Persuasive technique: Use of logic and reasoning

Example: ‘Sure, some people stress about privacy issues, but these can be resolved. Google is not allowed to film defence sites from Google cars and Google bikes. Let’s face it, the pictures we see are not real-time images. You can protest about them anyway and get them removed or pixellated if you’re really worried.’

Analysis: Readers are encouraged to support Voxi’s stance since his use of logic, ‘you can protest about them anyway’ and reason, ‘let’s face it, the pictures we see are not real-time images’ makes clear that ‘privacy issues’ is not a valid point to denounce technology.

 

#14

Persuasive technique: Humourous tone

Example: ‘Besides, the hot air balloon people are always hovering over my back yard and looking into my windows too.’

Analysis: Through adopting a humourous tone in pointing out the irony of people’s concerns about ‘privacy issues’ when ‘hot air balloon people are always hovering over my back yard and looking into my windows too,’ Voxi attempts to assure readers that online privacy is no less risky than their privacy at home.

 

#15

Persuasive technique: Appeal to convenience

Example: ‘Why go to a library when you can sit at your desk and look up Wikipedia or Google Scholar, or Ask Jeeves?’

Analysis: Through posing the rhetorical question, ‘Why go to a library when you can sit at your desk and look up Wikipedia or Google Scholar, or Ask Jeeves?’, Voxi appeals to readers’ sense of convenience since the benefits of merely ‘sitting’ at home clearly outweighs the effort of travelling to a library.

 

#16

Persuasive technique: Inclusive language

Example: ‘Let’s be excited – keep being excited.’

Analysis: The incorporation of inclusive language, ‘let’s’ urges readers to feel as though they are directly part of the issue or somehow responsible for the outcome and thus, may lead readers to become advocators of technology.

 

#17

Persuasive technique: Juxtaposition

Example: ‘We’d still be swinging in the trees or huddling in caves if we’d taken the view that new things are harmful or dangerous or unpredictable.’

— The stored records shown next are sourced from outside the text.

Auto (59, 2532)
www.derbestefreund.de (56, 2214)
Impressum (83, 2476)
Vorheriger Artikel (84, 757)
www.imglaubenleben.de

Analysis: Through the juxtaposition of current society and history when ‘we…sw[u]ng in the trees or huddl[ed] in caves’, Voxi intends to demonstrate that without taking some risks and disregarding that ‘new things are harmful or dangerous or unpredictable’, society would not have come as far as it has now, and thus, readers should continue to push forward with the new digital age.